Each line of the records below needs repeating exactly. Skip the pictures.
[Start of section]
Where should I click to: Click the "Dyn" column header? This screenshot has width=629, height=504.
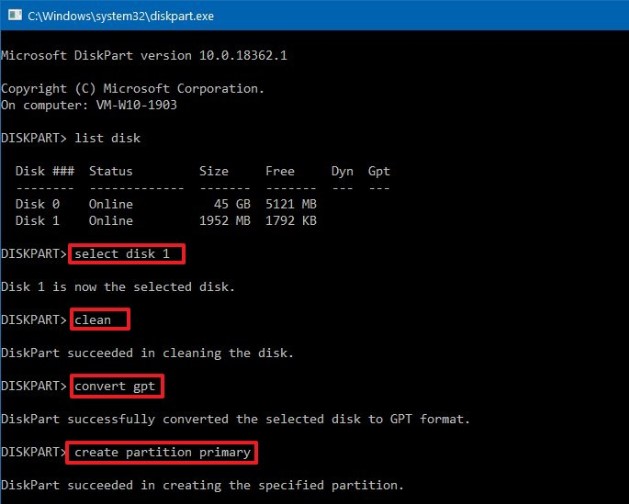[x=342, y=171]
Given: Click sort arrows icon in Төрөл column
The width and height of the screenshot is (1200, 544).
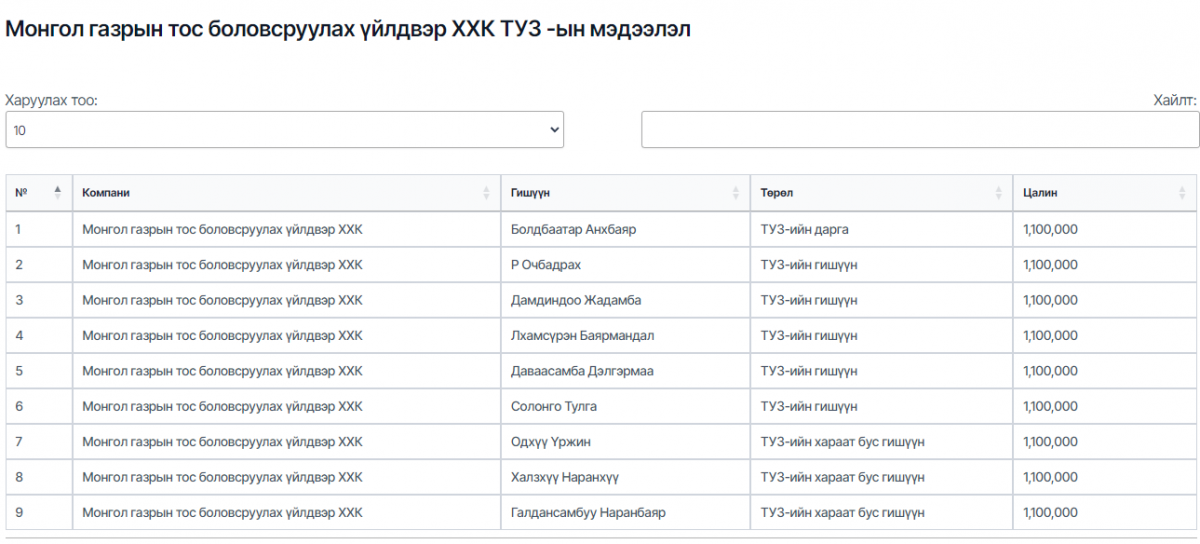Looking at the screenshot, I should pos(999,193).
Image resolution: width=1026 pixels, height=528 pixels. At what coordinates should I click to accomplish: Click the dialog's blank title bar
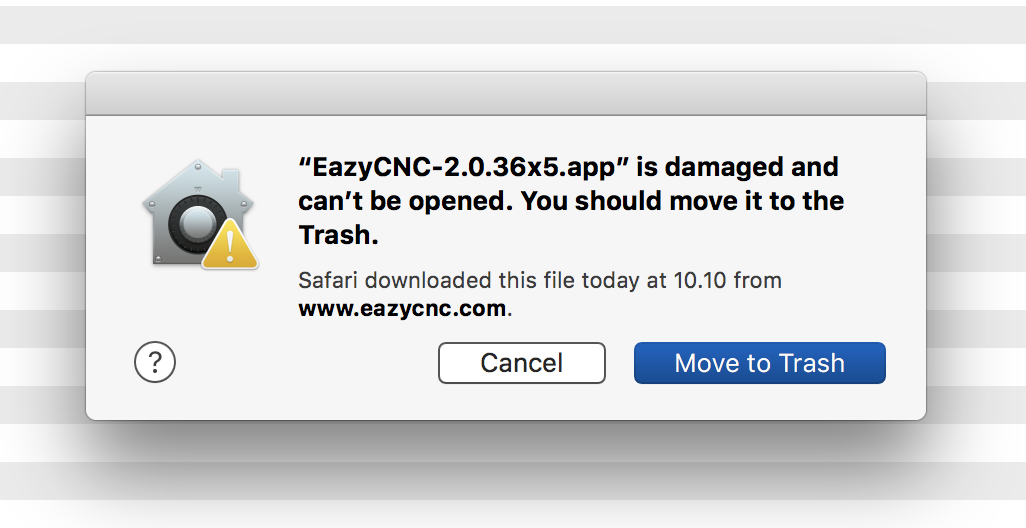tap(506, 94)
[End of section]
### Response for this exercise
Where should I click to: Click the "Dyn" column header? This screenshot has width=629, height=504.
[x=342, y=171]
Given: Click sort arrows icon in Төрөл column
The width and height of the screenshot is (1200, 544).
Looking at the screenshot, I should pos(999,193).
Image resolution: width=1026 pixels, height=528 pixels. At what coordinates should I click to accomplish: Click the dialog's blank title bar
tap(506, 94)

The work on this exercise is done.